“In the first place, I will ask some gentleman from the audience to select a pen from the box. Any one in the lot will do. They are all exactly alike, so it makes no difference which one you take. Ah, thank you, sir. Now, I will take this pen, place it in this handsome penholder, and then rub the point up and down on this rough, pine board, in this manner, just as you would a stick. That should be a good enough test to convince anyone, but we will not stop at that. I’ll take the little pen and stick it into the board, just as though it was a knife-blade. And not only that. I’ll take the little points of the pen and bend them apart till they have the appearance of just getting over a drunk.
“I know it looks hard to so abuse a little thing like this—but like a careful curator, we’ll just place the points back in their original position like this, stick the little pen in the ink like that, just as though nothing had ever happened to it. There is its work on the paper. You saw it done or you wouldn’t have believed it. Is it not beautiful? The lines are fine enough, and graceful enough, to satisfy the dreams of an artist—‘fair as the sun, clear as the moon, gentlemen, and beautiful as an army with banners.’

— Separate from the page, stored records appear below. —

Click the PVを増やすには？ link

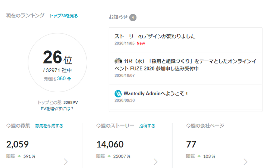coord(57,109)
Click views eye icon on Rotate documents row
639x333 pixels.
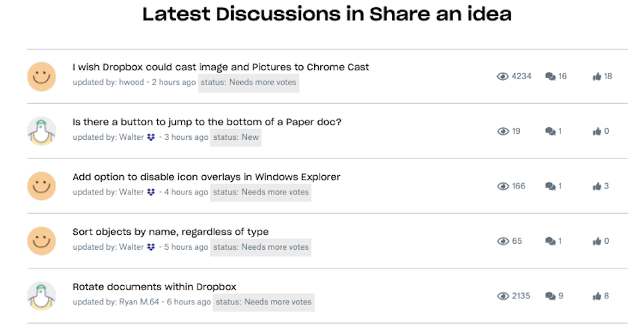coord(503,296)
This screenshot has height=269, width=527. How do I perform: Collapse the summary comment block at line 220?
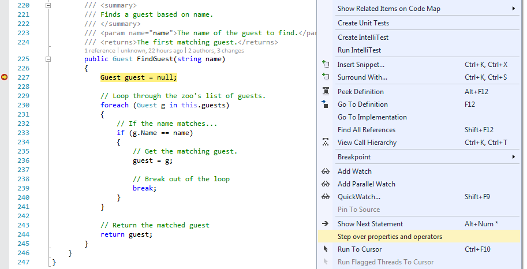click(48, 5)
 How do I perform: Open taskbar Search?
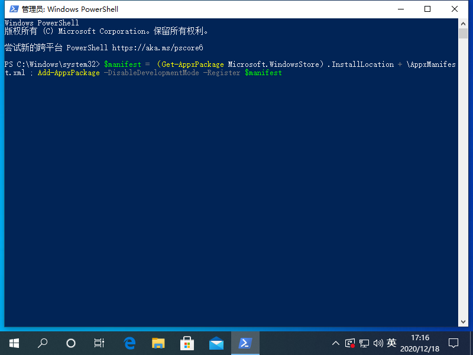click(x=43, y=343)
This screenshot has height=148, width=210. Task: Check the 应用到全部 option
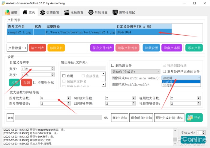[35, 83]
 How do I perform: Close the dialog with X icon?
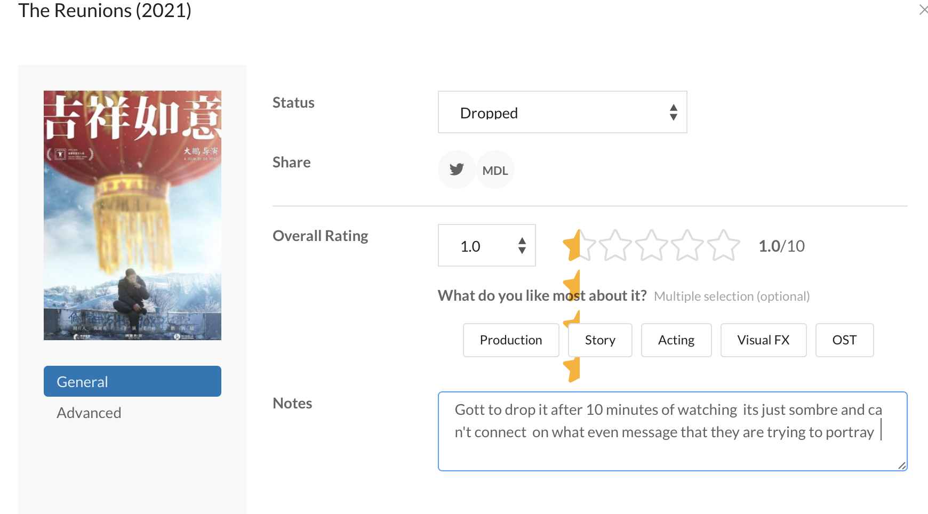coord(923,10)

“If you want to write cross-eyed, or left-handed, it works just the same; and when it comes to German, French, Spanish, Danish, Irish, Scotch, Latin or Choctaw, the employment is identical. If you wish to come up and try before you buy, you are at perfect liberty to do so.
“I have here, also, a stock of beautiful silver-nickel penholders, that cost you a quarter the world over, and I couldn’t sell them to you at any less. As a special inducement for your patronage, I’ll make this proposition:
“Every man who buys a box of pens, one dozen in a box, gets two of these elegant holders, free, gratis, without cost or consideration. Who is the first man to pass up a quarter?

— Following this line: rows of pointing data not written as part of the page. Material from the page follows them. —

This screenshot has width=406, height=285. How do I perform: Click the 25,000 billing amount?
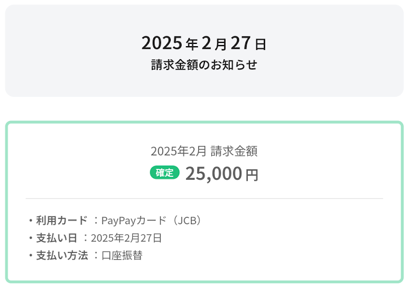pos(214,174)
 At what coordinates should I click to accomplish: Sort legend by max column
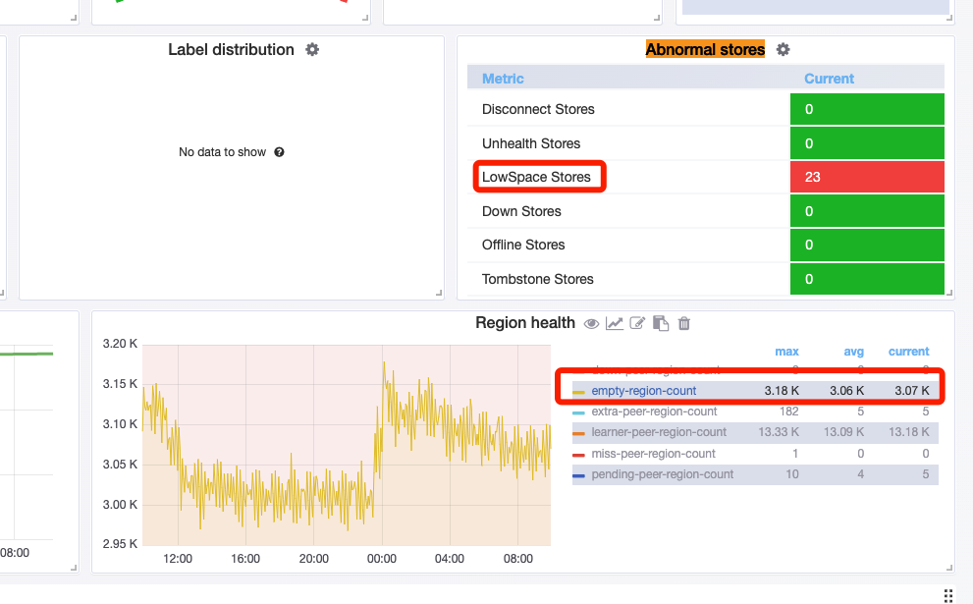(x=786, y=352)
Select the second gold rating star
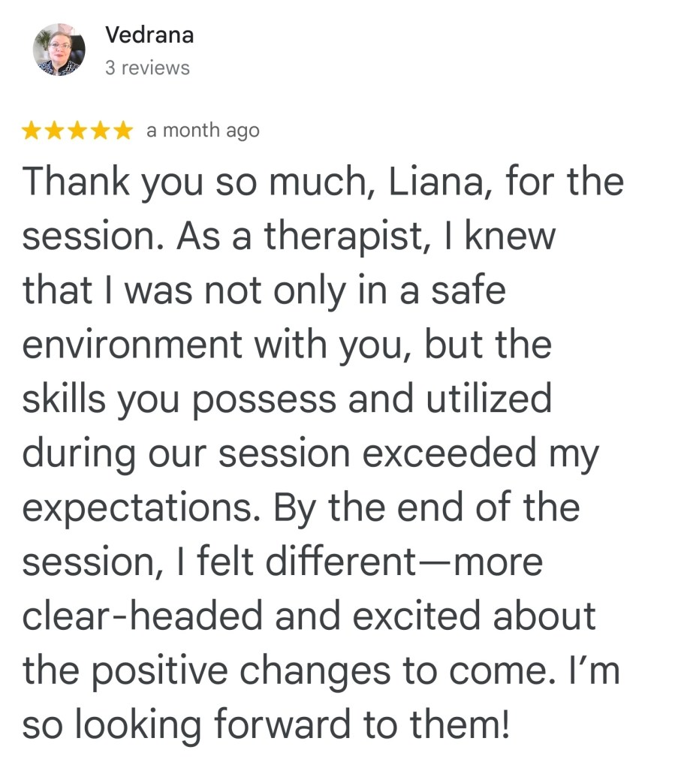The width and height of the screenshot is (675, 768). point(55,131)
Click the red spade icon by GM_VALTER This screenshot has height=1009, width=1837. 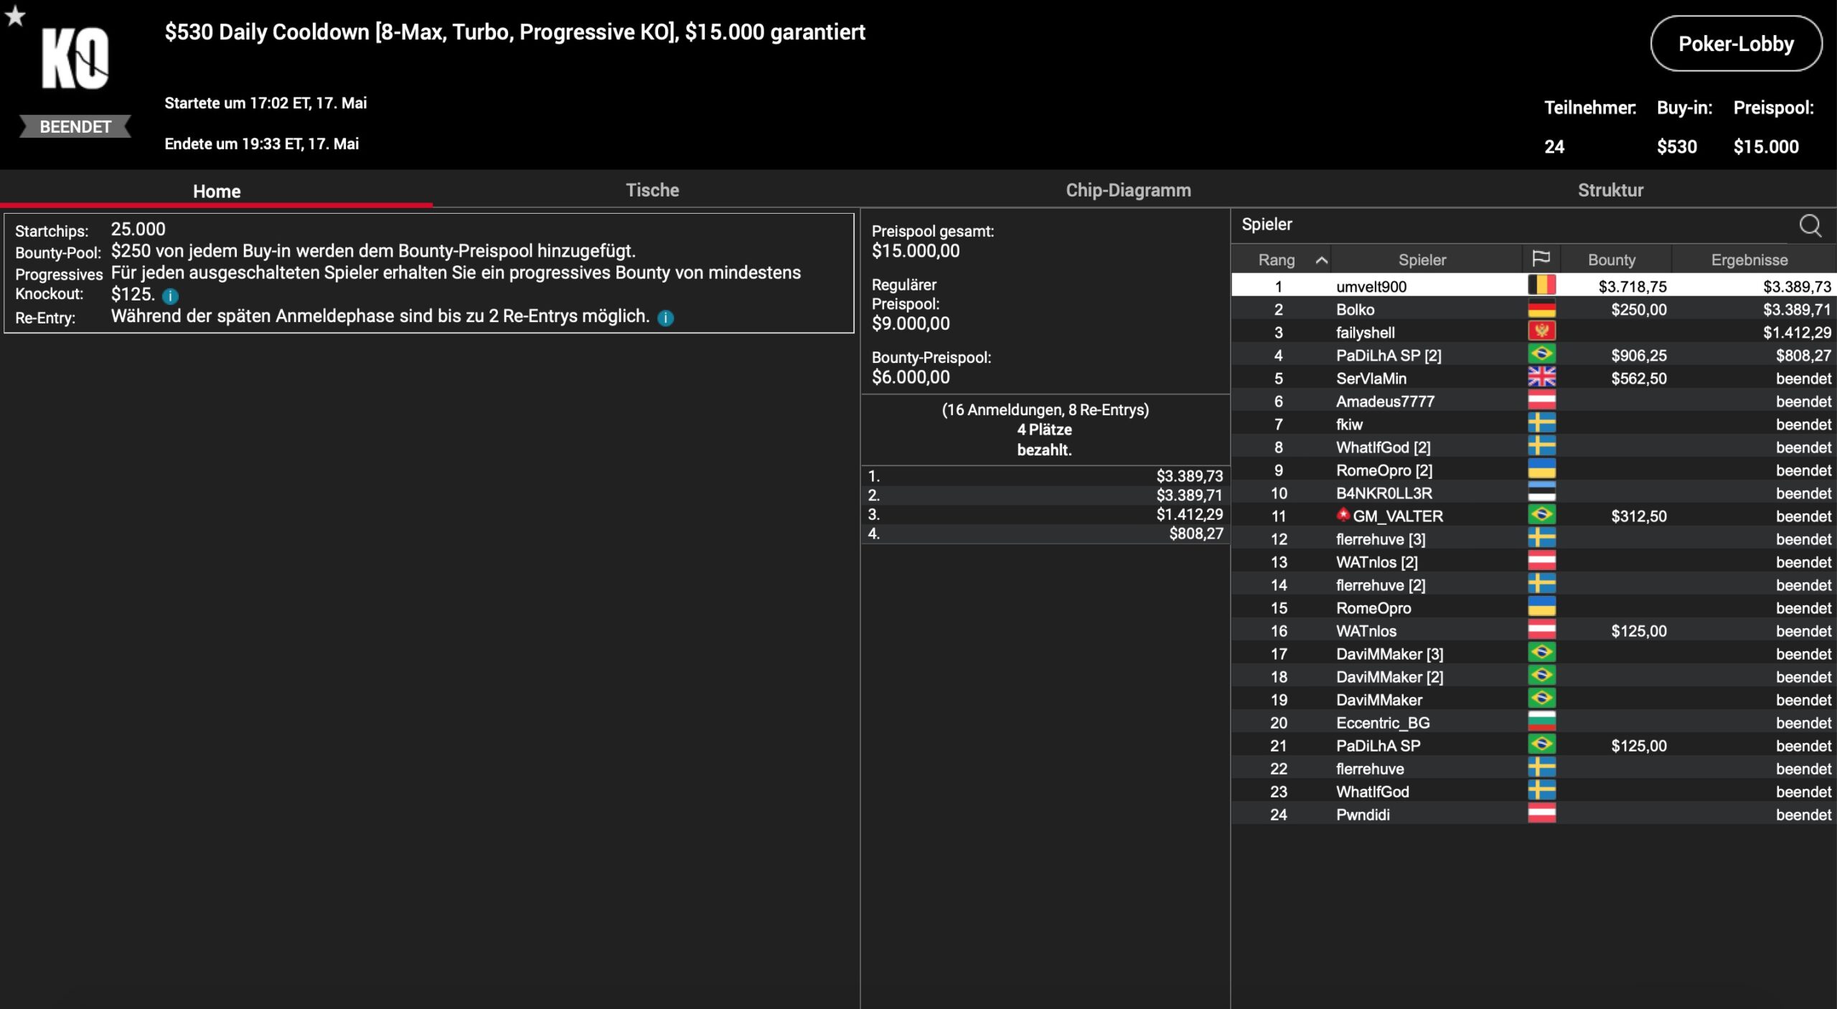click(1343, 514)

“Hurry up, gentlemen, I’ve only got about ten more minutes to talk to you before the show begins.” (The wretch was perhaps postponing the beginning of that show until the outer end of eternity, for there was a suspicion in the crowd that he belonged to it, and that nothing would be done in the hall until he ceased talking outside.) “If you came to me after that and offered me fifty dollars for a single pen I wouldn’t sell to you. Live and let live is my motto, and I never would do anything to interfere with another man’s business. It is probably the first, last and only time in your lives that you will have the chance to buy the Automatic, Indestructible, Goldentine Pen at any such figures, and if you go to your jeweler he will charge you a dollar and a half or two dollars for an article not half so good. Where are—ah, yes. Here they come, here they come. Don’t crowd so, my friends, I’ll get around to you all by and by.”
That was the substance of his opening oration, but he had jokes by the dozen and could hold the crowd at will. I am not sure but that the first purchasers were dummies, as the boys who came and broke the ice had a sheepish look; but the ice was fairly broken, and for quite a while he drove a roaring trade.
By the time I had got from under his hypnotic spell, my late companions were a mile or more out of town, and I was once more free to follow my own inclination and devices.
What of that? This time I was not busted, and I saw glimpses of a promising land ahead.